Income Taxes for the second quarter ended June 30, 2015 increased $2.5 million or 9.9% to $27.3 million from $24.8 million reported for second quarter ended June 30, 2014. This is due to increased pretax earnings. The effective tax rate was 37.7 % for the second quarter ended June 30, 2015 and 37.8% for the second quarter ended June 30, 2014 primarily due to differences in state tax rates.

SIX MONTHS ENDED JUNE 30, 2015 COMPARED TO SIX MONTHS ENDED JUNE 30, 2014

Revenue

Revenues for the six months ended June 30, 2015 increased $40.3 million or 5.9% to $723.1 million compared to $682.7 million for the six months ended June 30, 2014. The Company saw an increase in closure and average price in most categories. The higher sales resulted in growth across all service lines.

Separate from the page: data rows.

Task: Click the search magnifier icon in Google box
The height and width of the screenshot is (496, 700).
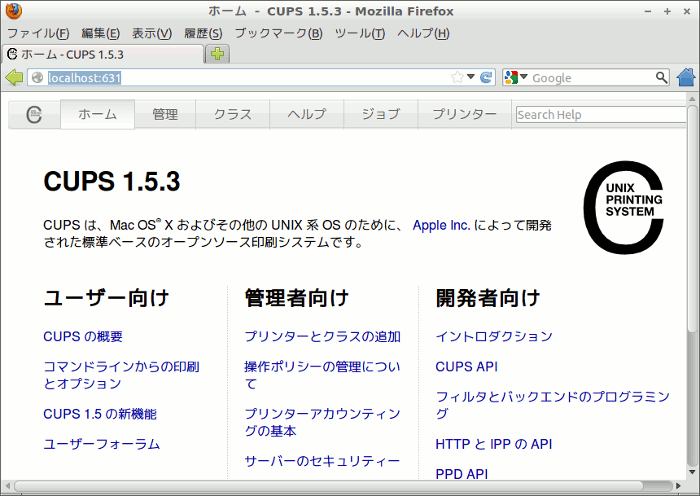Action: 661,77
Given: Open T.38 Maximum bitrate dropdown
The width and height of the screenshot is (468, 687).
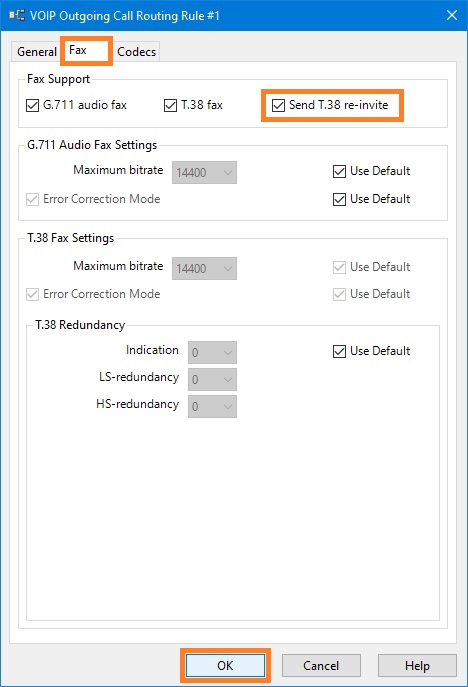Looking at the screenshot, I should (204, 268).
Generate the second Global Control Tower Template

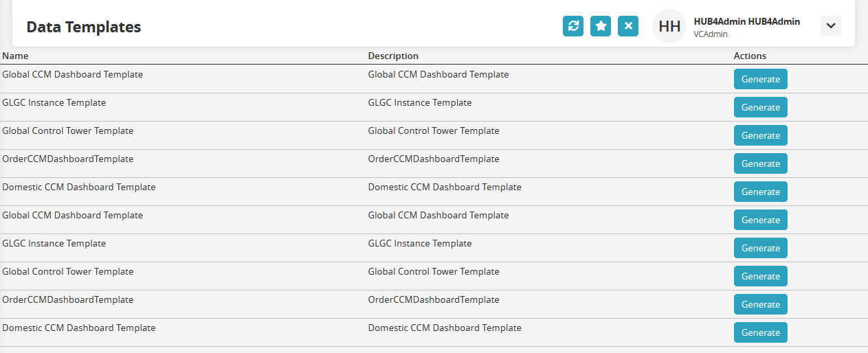[761, 276]
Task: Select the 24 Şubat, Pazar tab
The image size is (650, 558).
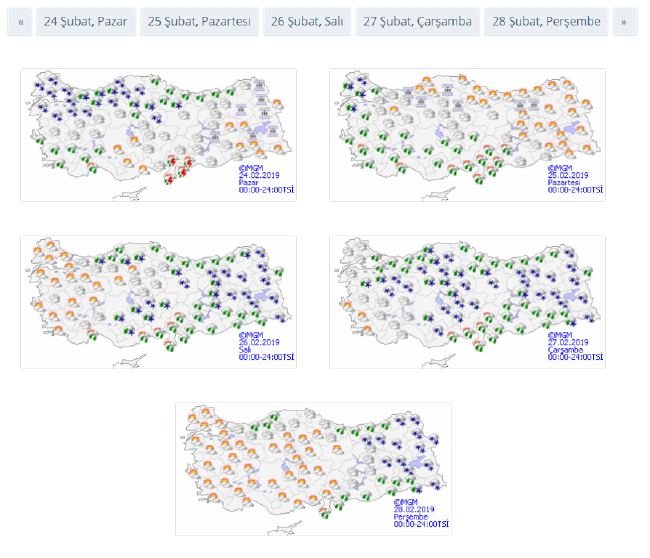Action: coord(85,21)
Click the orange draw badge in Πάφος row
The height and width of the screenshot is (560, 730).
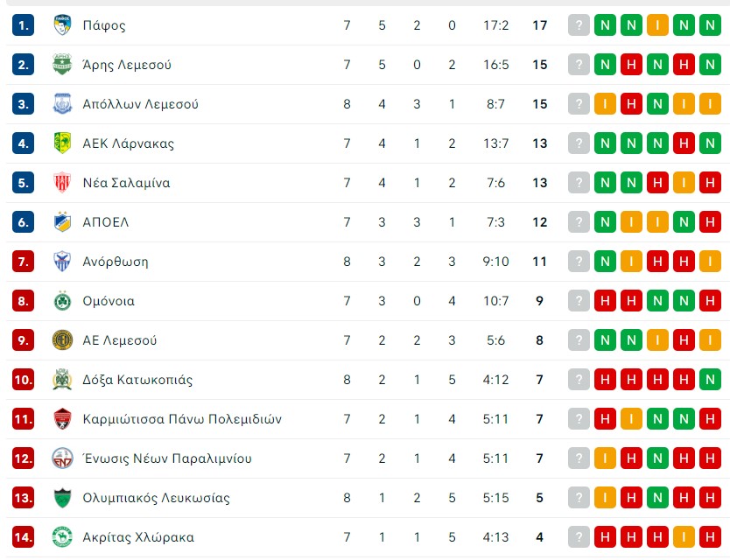tap(657, 25)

Commercial pest control revenue approximated 41% of the Company’s revenues during the six months ended June 30, 2015, residential pest control revenue approximated 41% of revenues, and termite and ancillary service revenues, made up approximately 18% of the Company’s revenues. The Company’s commercial pest control revenue grew 4.4%, residential pest control revenue grew 7.1%, and termite and ancillary services revenue grew 5.7%.

Foreign operations accounted for approximately 8% of total revenues for the first six months of 2015 and 2014.

Cost of Services provided

Cost of Services provided for the six months ended June 30, 2015 increased $14.3 million or 4.2% to $358.3 million compared to $344.0 million for the six months ended June 30, 2014. Gross margin year-to-date increased to 50.5% from the prior year-to-date gross margin of 49.6% as productivity increased with spring’s arrival, lower fleet cost and good cost controls across most spending categories.

Depreciation and Amortization

Depreciation and Amortization expenses for the six months ended June 30, 2015 increased $1.2 million to $22.0 million, an increase of 5.8%, remaining flat to last year at 3.0% of revenue. The dollar increase was due to amortization related to acquisitions that occurred over the previous twelve months.

Sales, General and Administrative

Sales, General and Administrative expenses for the six months ended June 30, 2015 increased $12.6 million or 6.0% to $224.2 million remaining flat at 31.0% of revenues, from $211.6 million in the prior year period due to the Company being able to leverage our administrative and sales salaries, along with non-recurring professional services expense in the prior year.

Gain on Sales of assets, Net

Gain on sales of assets, net for the six months ended June 30, 2015 decreased to $0.2 million or 47.9% to $0.2 million compared to $0.4 million for the quarter ended June 30, 2014. The Company recognized gains from the sale of owned vehicles and property in 2015 and 2014.

Interest income, net

Interest income, net for the period ended June 30, 2015 was $113 thousand, a decrease of $49 thousand from $162 thousand for the period ended June 30, 2014.

Income Taxes

Income taxes for the six months ended June 30, 2015 increased to $43.6 million, a 7.9 % increase from $40.4 million reported for the same period in 2014, and reflect increased pre-tax income over the prior year period. The effective tax rate was 36.6% for the six months ended June 30, 2015 versus 37.9% for the six months ended June 30, 2014 primarily due to certain discrete items within each period.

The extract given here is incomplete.